Il jeta une œillade sombre à son chien qui n'y prit pas garde et commença à tourner joyeusement autour du chien noir de Snape, trois fois plus imposant que lui. Ledit chien leva les yeux vers son maître qui répondit dans un subtil mouvement du menton. L'animal se leva, et, avec la permission silencieuse de son propriétaire, se mit à jouer avec le chiot du Gryffondor.
Mais comment au juste Snape arrivait-il à imposer son autorité à ce point que même les animaux lui obéissent au doigt et à l'œil ?
Sans la fierté qui lui brulait la langue, il aurait presque demandé à Snape des conseils pour éduquer sa bête. Mais plutôt que de se ridiculiser davantage (l'épisode de la laisse était largement suffisant pour un journée) Harry décida de combler le silence pesant par une question passe partout.

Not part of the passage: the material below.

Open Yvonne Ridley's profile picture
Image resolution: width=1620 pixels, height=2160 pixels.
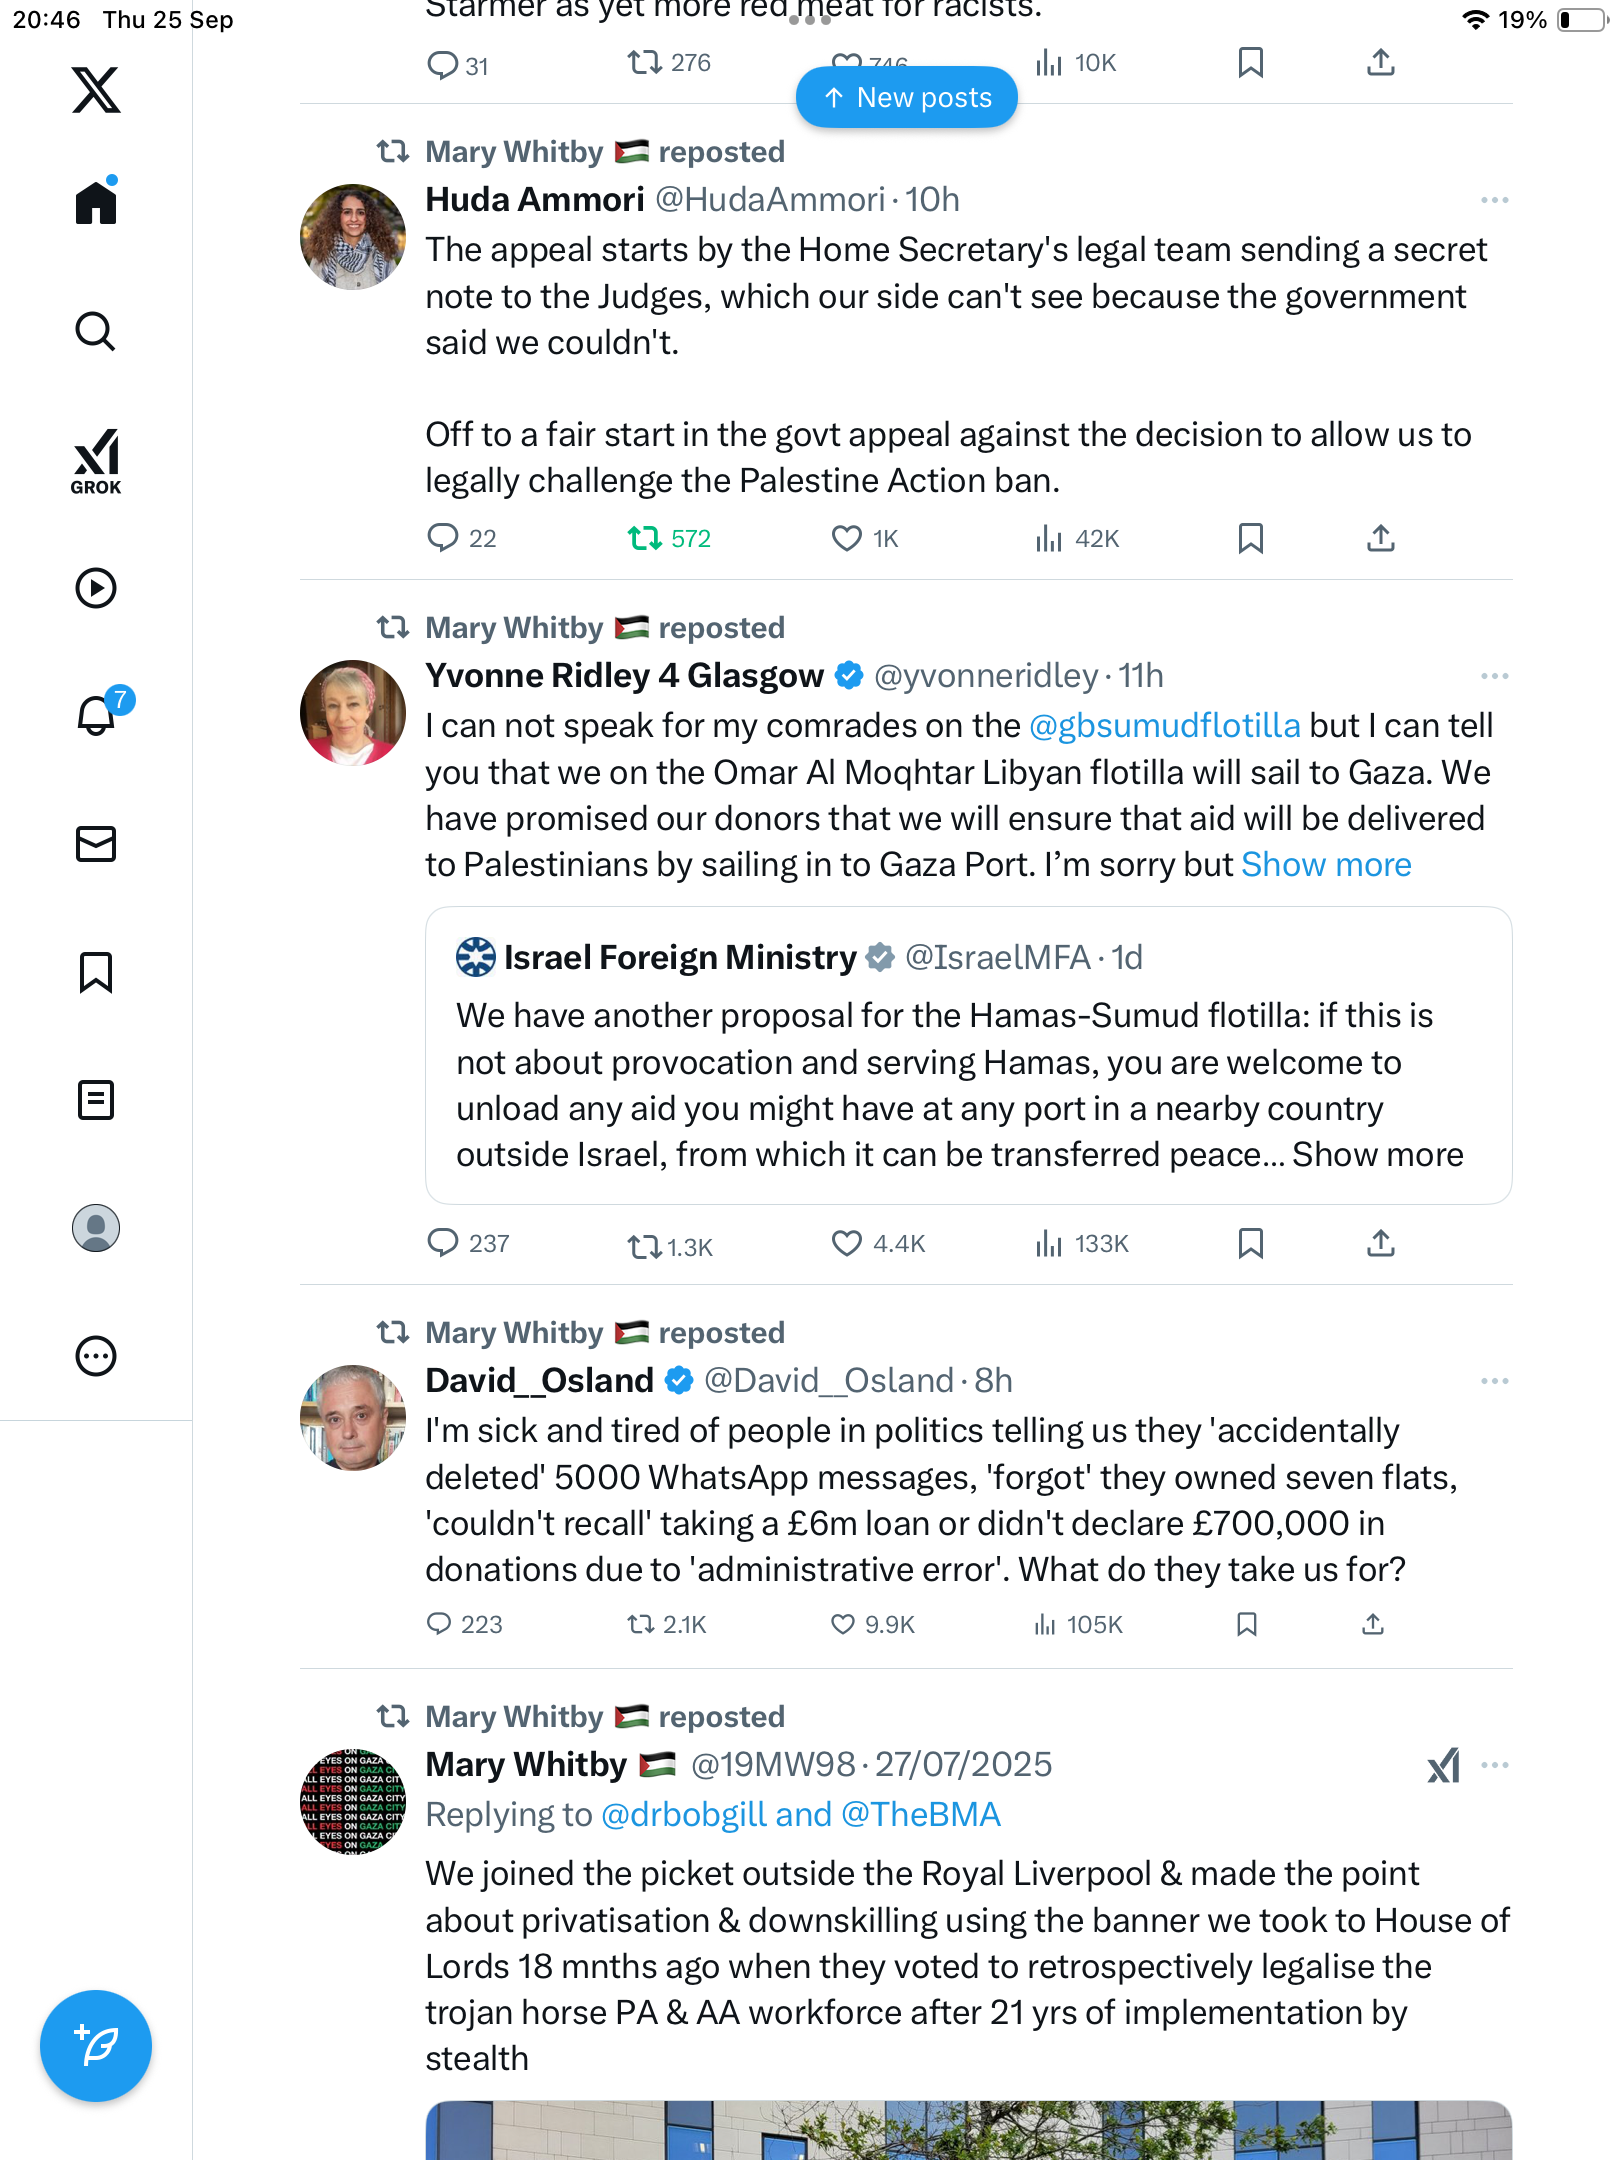[x=353, y=713]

« Comme s'appelle votre chien ? »
Snape se tourna vers lui. L'air indécis qui s'affichait sur son visage tenait sans doute beaucoup au fait qu'Harry lui adressait la parole presque cordialement. Snape devait redouter un coup fourré de sa part, constata le Gryffondor, presque nostalgique de l'ancien temps. Ce temps où détester Snape était si facile.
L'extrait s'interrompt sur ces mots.